The civil parish of Loweswater is a small community in West Cumbria with a population of 209 spread across 92 households (2001 Census date). The lake of Loweswater is owned by the National Trust and is amongst the smallest in the Lake District, being 1.6 km in length and 0.5 km wide. It has a volume of 5,400,000 m3 with an average depth of 8.4m and maximum depth of 16m. The main feeder stream to the lake is Dub Beck, which drains about 40% of the catchment. With an estimated average flow through the lake (net of evaporation) of 27,000 m3/day, the average retention time of water in the lake is about 200 days, which is high, but only the 8th highest amongst the Cumbrian lakes. The lake’s catchment area (800 hectares) is largely agricultural with some woodland and open fell, which is grazed mainly by sheep with smaller numbers of cattle.

All of the studies have focused on the problem of algal growth in the lake. However, the growth of algae in lakes is a natural phenomenon, the extent of which is most commonly controlled by the level of bio-available phosphorous compounds, notably phosphates. Some species of algae (diatoms) have a specific requirement for silicon compounds (usually in the form of silicates) and these, rather than phosphates, may limit the extent of their growth. A particular type of algae is the so-called blue-green algae, which are more accurately termed cyanobacteria. They present a particular problem as, unlike other algae, they can be toxic.

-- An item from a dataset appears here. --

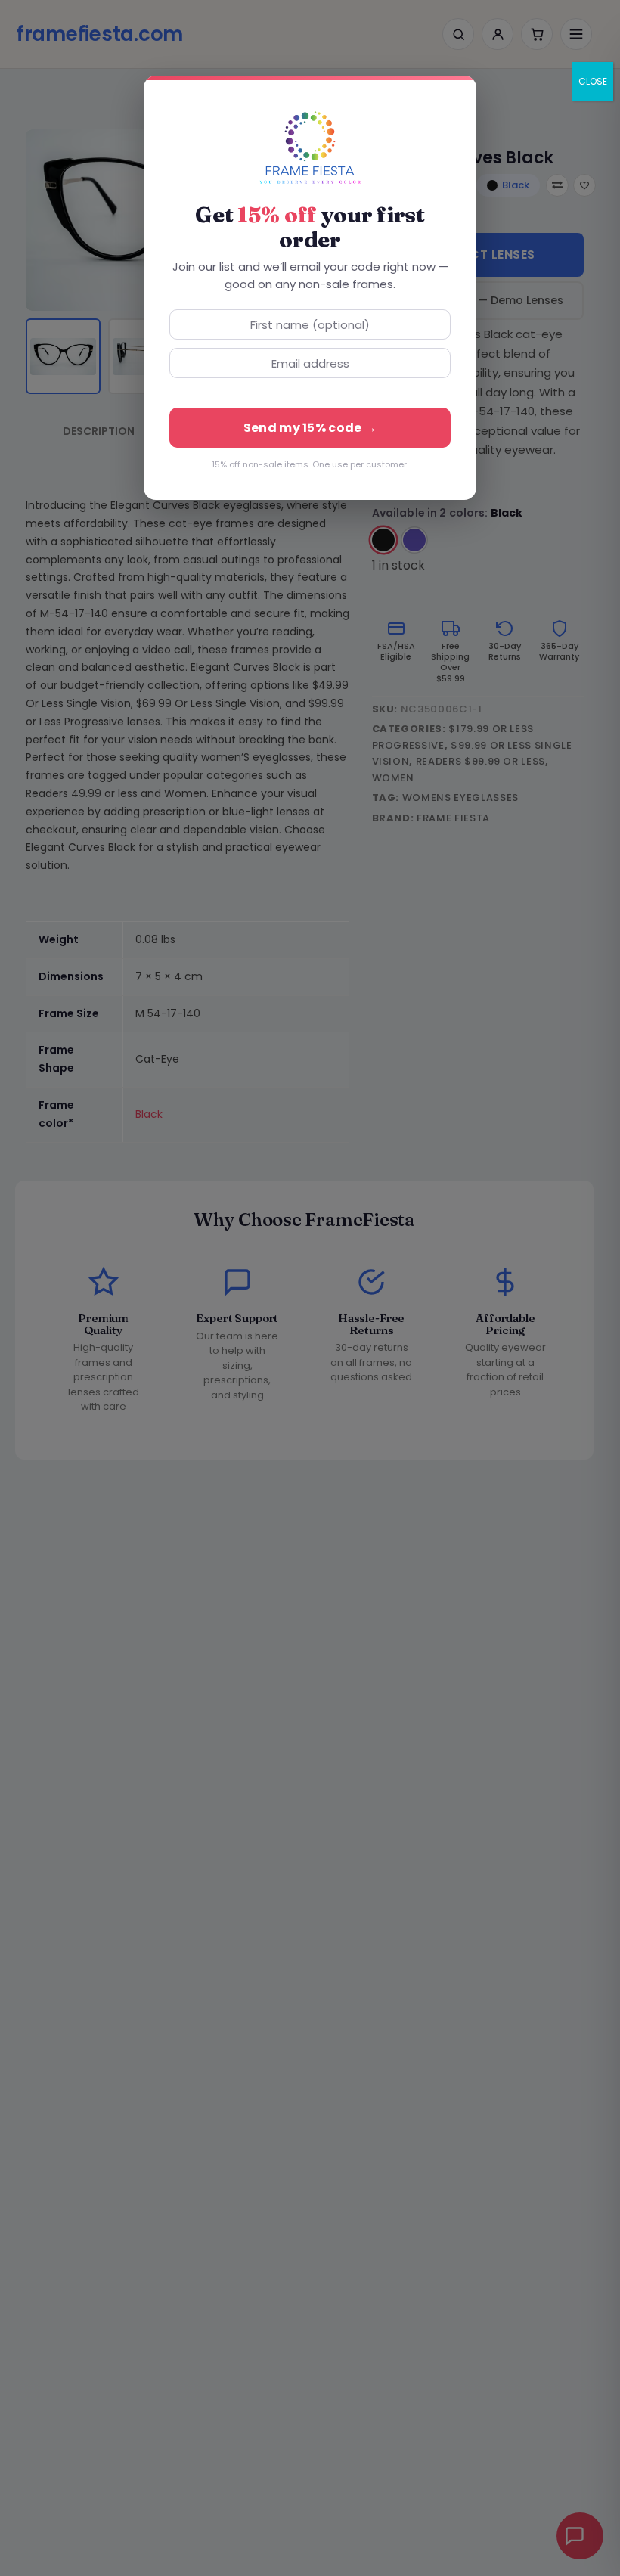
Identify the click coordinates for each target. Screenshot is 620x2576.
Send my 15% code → (310, 427)
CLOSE (592, 81)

As phosphates are prevalent in the aquatic environment, albeit sometimes at very low concentrations (parts per billion by weight or few µg/litre), algae are present in nearly all lakes. Increased phosphate levels in lakes causes increased algal growth, which can, under certain conditions, form dense surface aggregations of algae across part of or the whole surface of a lake – this phenomenon is often referred to as an algal bloom. This can suppress the growth of other plants and introduces high levels of organic matter into the lake body. Algae are part of a lake’s plant community, the overall level of which characterises its trophic status as oligotrophic (low), mesotrophic (moderate) or eutrophic (high). The trophic status is usually defined quantitatively by levels of total phosphorous and/or chlorophyll (the green pigment in all plants). Loweswater is currently classified as a meso-eutrophic lake in terms of overall productivity although some of its features are more typical of an oligotrophic lake.

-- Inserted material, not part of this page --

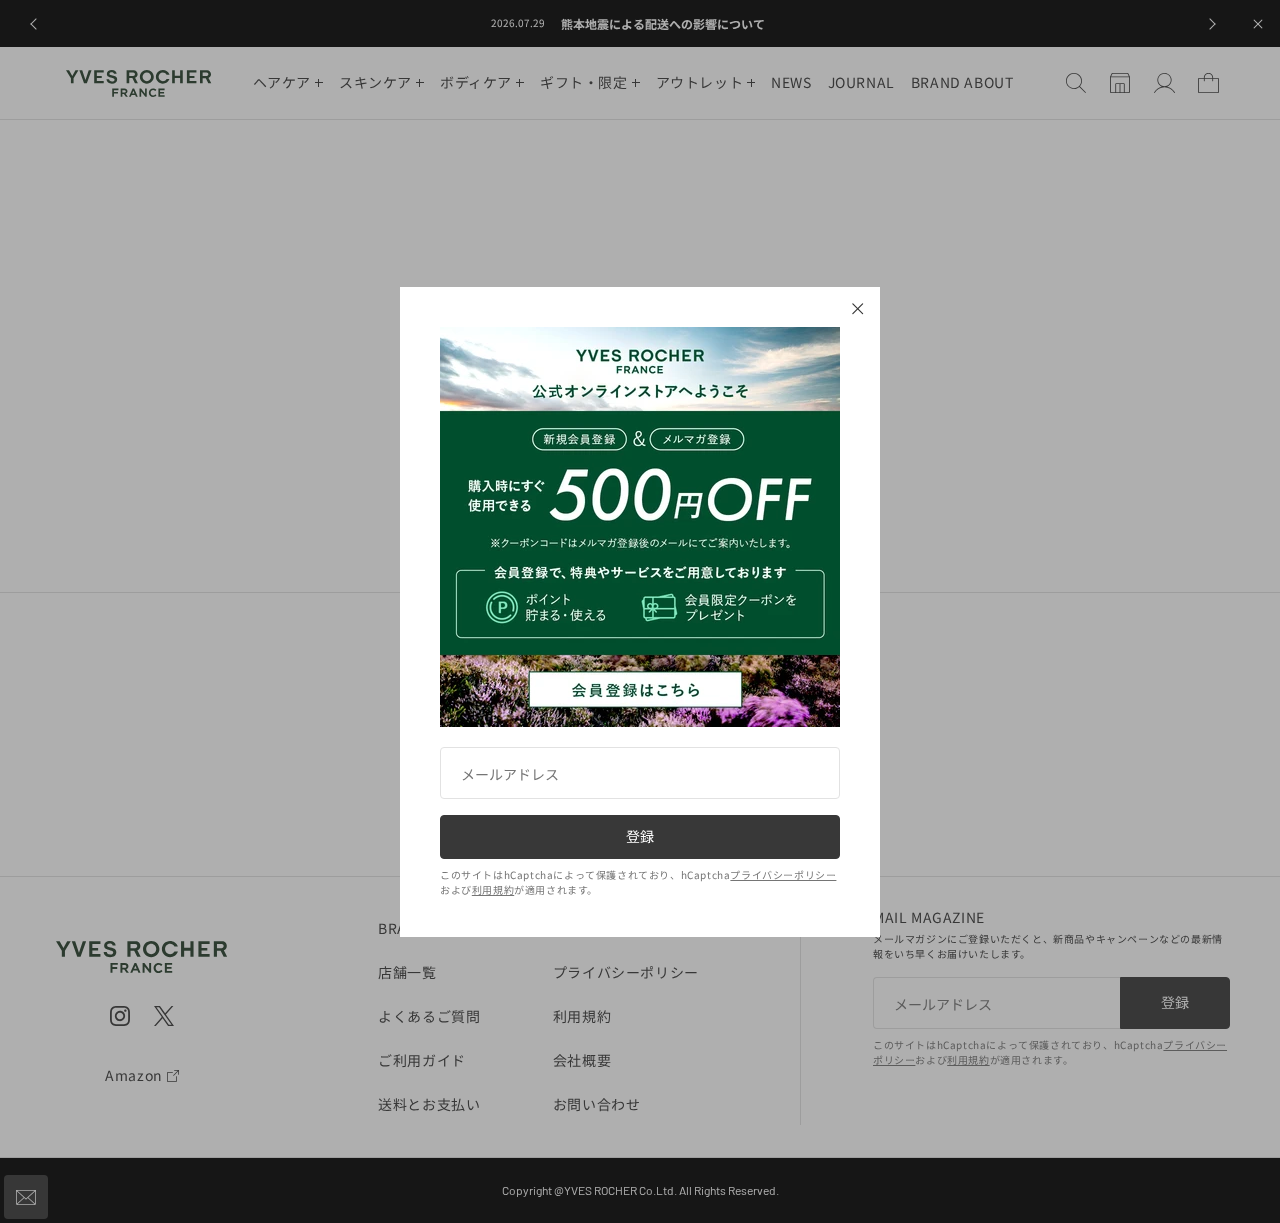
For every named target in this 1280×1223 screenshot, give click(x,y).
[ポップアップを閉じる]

Another problem occurring in a productive lake is a consequence of a physical phenomenon that occurs in some lakes (including Loweswater). This is the process of a lake stratifying into two water layers at certain times of the year. In the Spring time, the surface lake waters and water entering the lake begin to warm up and becomes progressively warmer than the lower body of lake water. From a temperature of 4oC upwards, the density of water decreases so the warm surface water tends to sit above the colder, deeper lake water. The occurrence and extent of stratification depends on the interplay of many factors such as the lake depth and weather conditions such as wind speed and direction. This is pictured below.

During the period of stratification, when the bottom layer (hypolimnion) is isolated from the top layer (epilimnion), the bottom layer can become anoxic (no dissolved oxygen present) and acidic (low pH) due to bacteriological activity associated with previously-deposited organic matter. This activity leads to re-dissolution of phosphorous compounds and other materials such as metals if present. The stratification continues until the Autumn time, when the increasingly colder and denser surface waters begin to sink to the bottom, thus mixing the two layers and turning over the lake to form a homogeneous body of water. This process re-circulates the dissolved phosphorus from the hypolimnion. If the temperature of the incoming waters gets below 4oC, they become less dense and this can generate a second Winter stratification although the occurrence of this is complicated by the formation of ice at sub-zero ambient temperatures. With the onset of Spring, the cycle begins again.

Controlling the productivity of a lake, where desirable, is usually a matter of managing the growth-limiting nutrient, which is usually the concentration of phosphates. In some lakes, this has been attempted by reducing the phosphate load from incoming waters (eg by removing phosphates from sewage discharges in the lake catchment), but this sometimes has no or little effect on the extent of algal growth. This implies that the main or at least an adequate source of phosphorous is that recycled from lake sediments, the control of which is a much more difficult task.